Sunday, January 12, 2025

Education is About Growth Mindset

The first classroom I remember being in as a student, my first-grade teacher, Mrs. Hurst, would draw five lines on the board using this: 


The first classroom I used as a teacher had a green chalkboard with the lines already drawn on it: 


In my first four years of teaching, I evolved to using an overhead projector: 


When I was a high school principal, e-mail was just starting to evolve as a way for families to communicate with teachers. In the same building, every teacher asked their students to first send their papers to turnitin.com to check for authentic writing. Students would then print their papers and physically hand them in to their teachers. 

The last time I taught a class, it was entirely virtual. We met online. I taught online. I graded papers and projects on the university's platform. It was a far cry from Mrs. Hurst in 1981. 

Education, by its nature, is about evolution. It's about growing and changing to meet the needs of the students as they grow and change over time. That includes advances in technology, acceptable societal norms, and educational research. 

Under Tim Munoz's leadership, the Policy Committee has started discussing artificial intelligence parameters. This is a brand-new experience for all of us. We've never had to ask questions about content that can be created by Claude AI or Chat GPT. We will rely on the experiences of our teachers and students to shape our expectations. 
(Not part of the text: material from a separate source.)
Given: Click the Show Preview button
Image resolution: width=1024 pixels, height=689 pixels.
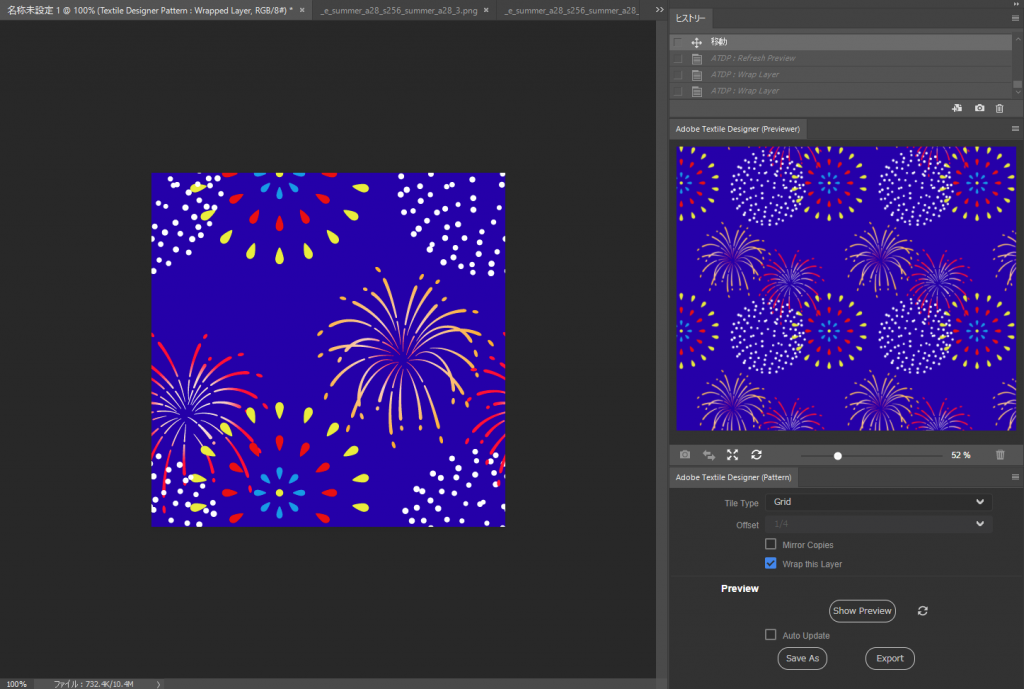Looking at the screenshot, I should pos(862,610).
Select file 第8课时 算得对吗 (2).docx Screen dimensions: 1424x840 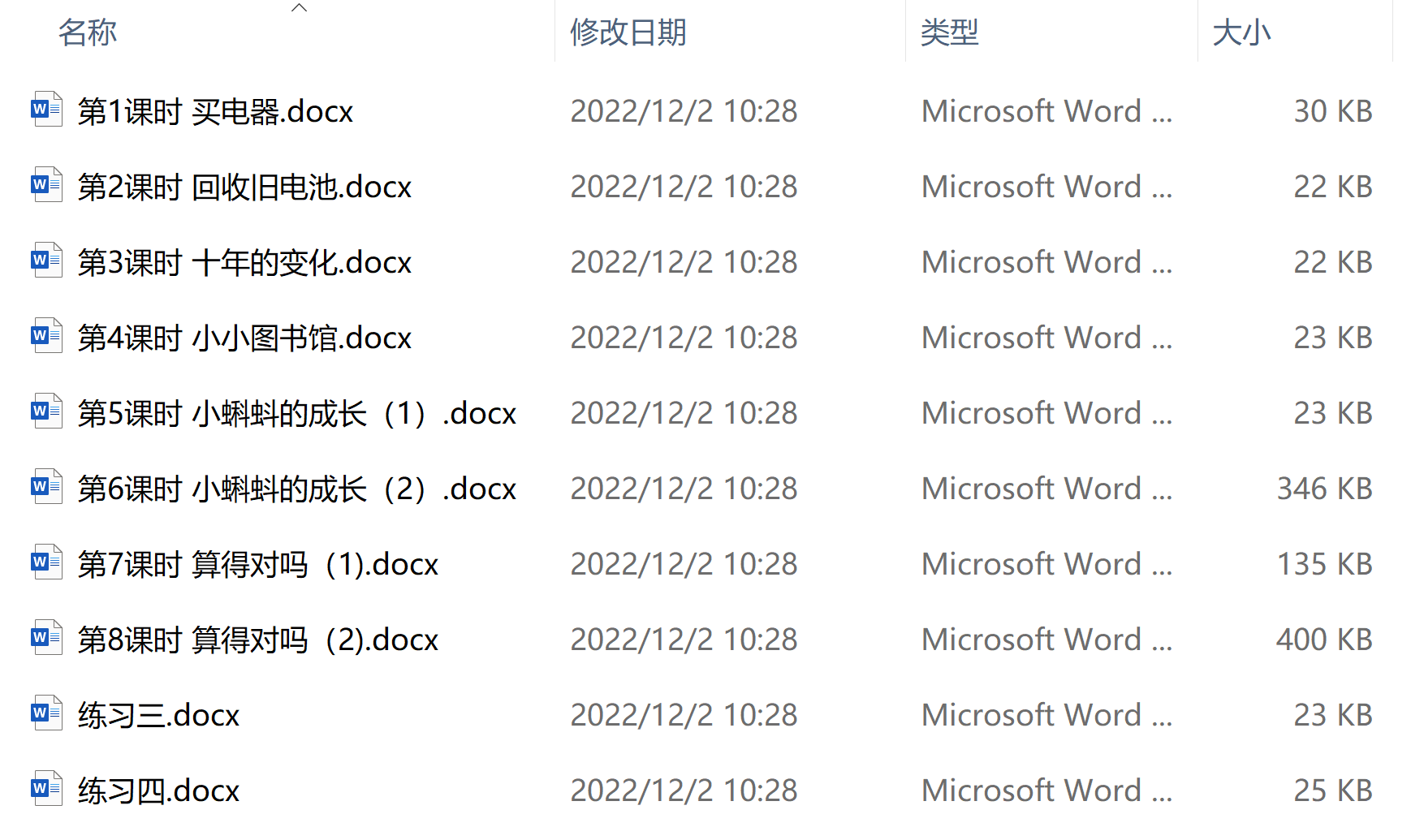point(258,640)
Artificial intelligence is just the next chapter of how education will grow into the future. We know that we won't teach our students of tomorrow the way we learned ourselves or, to take it a step further, how we teach our students today. That is our commitment as educators. 
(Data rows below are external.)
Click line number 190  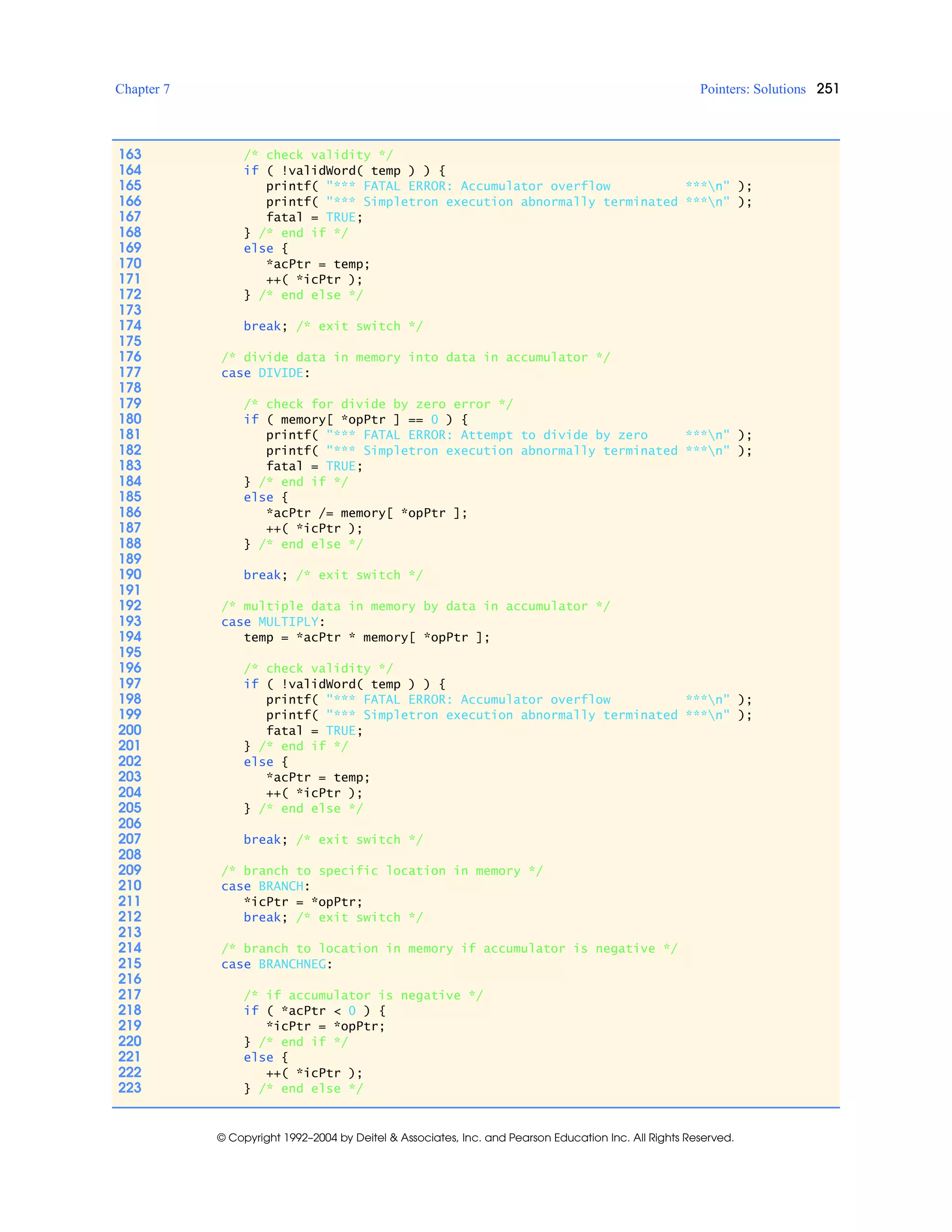coord(130,575)
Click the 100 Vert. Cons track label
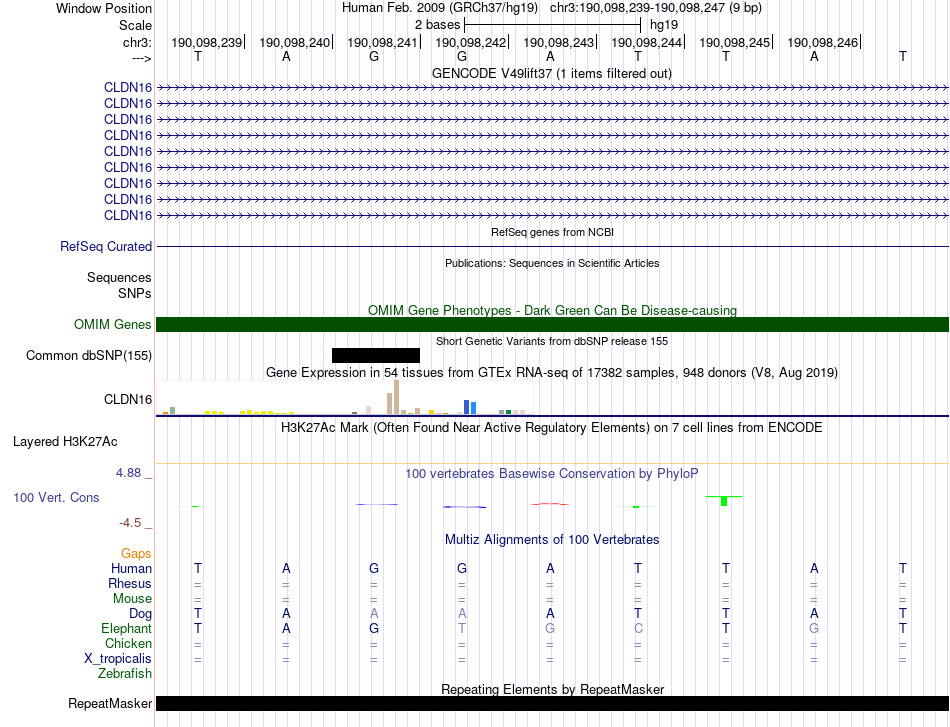The width and height of the screenshot is (950, 727). pos(56,497)
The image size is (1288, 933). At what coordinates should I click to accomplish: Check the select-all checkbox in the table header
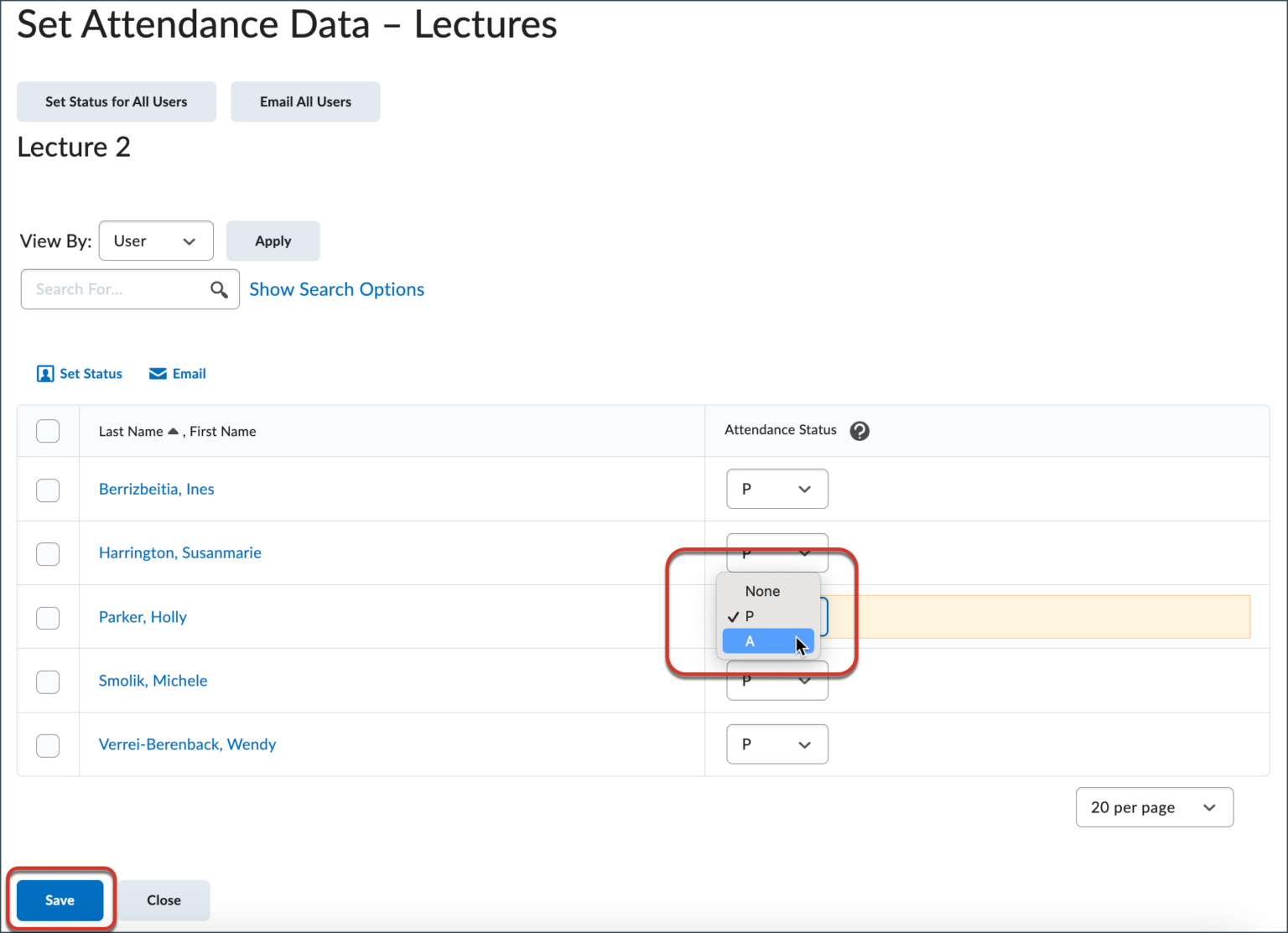click(x=48, y=430)
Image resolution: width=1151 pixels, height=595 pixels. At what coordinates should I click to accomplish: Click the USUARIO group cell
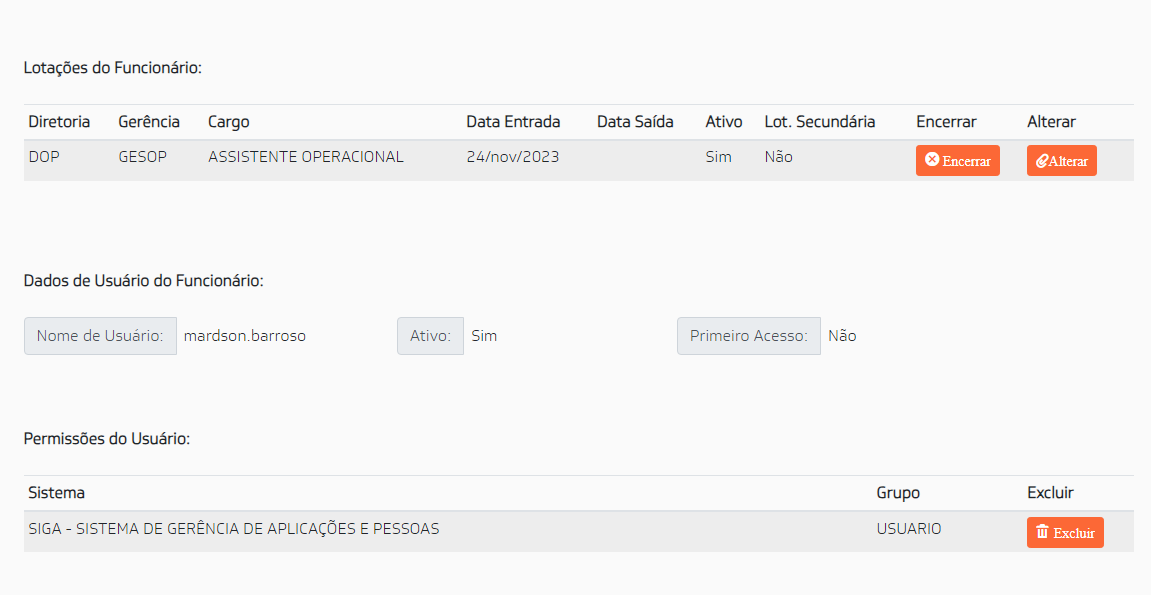point(909,529)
The challenge will be for us as adults. When we were students, we didn't learn that way. When we were taught how to teach, we were not taught that way. If we must grapple with this as educators, we will need our community to grapple with us. It won't be how we all learned when we were in school, but it will be what our future students expect of us. Of all of us. 

We are breathing new life into the buildings in East Greenwich over the next five years. We must make the same promise about how we teach. The students of tomorrow are waiting.